EXERCISE REQUIREMENTS:
Copy out word for word the lines from the one with "Given: Click the gold digit 0 in heading" to the one with "Looking at the", both included, and leave out the pictures.

EXERCISE DATA:
┄┄┄┄┄┄┄┄┄┄┄┄┄┄┄┄┄┄┄┄

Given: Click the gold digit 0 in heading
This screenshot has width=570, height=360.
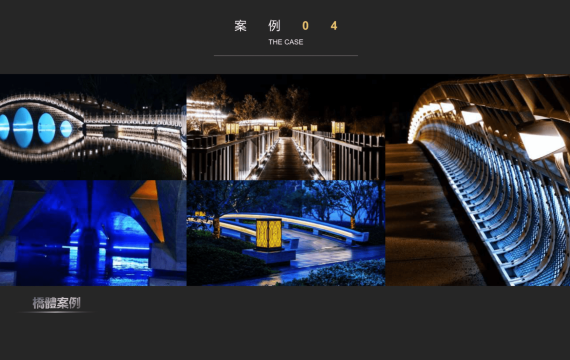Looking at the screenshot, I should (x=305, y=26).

┄┄┄┄┄┄┄┄┄┄┄┄┄┄┄┄┄┄┄┄

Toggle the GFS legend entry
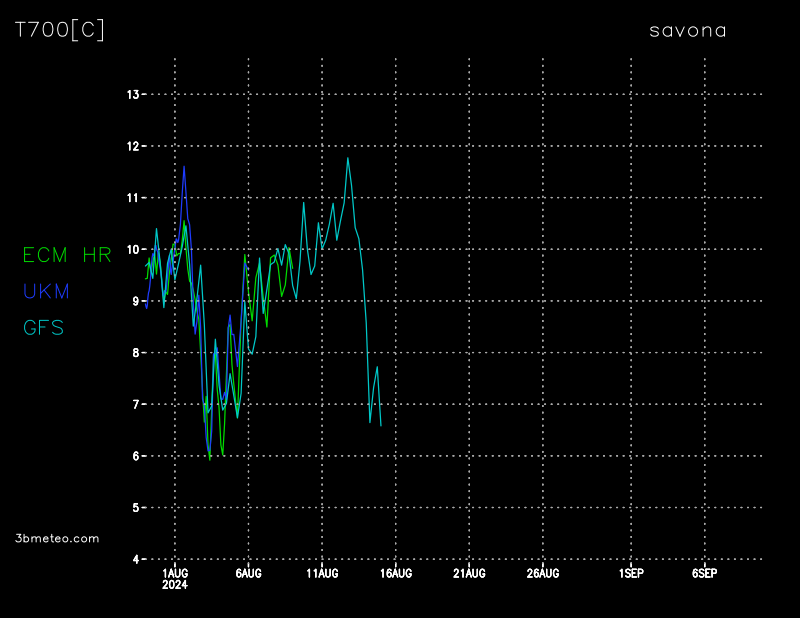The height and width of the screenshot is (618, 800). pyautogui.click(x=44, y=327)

┄┄┄┄┄┄┄┄┄┄┄┄┄┄┄┄┄┄┄┄

RESULT BELOW:
Given: Click the gold digit 0 in heading
This screenshot has width=570, height=360.
Looking at the screenshot, I should (x=305, y=26).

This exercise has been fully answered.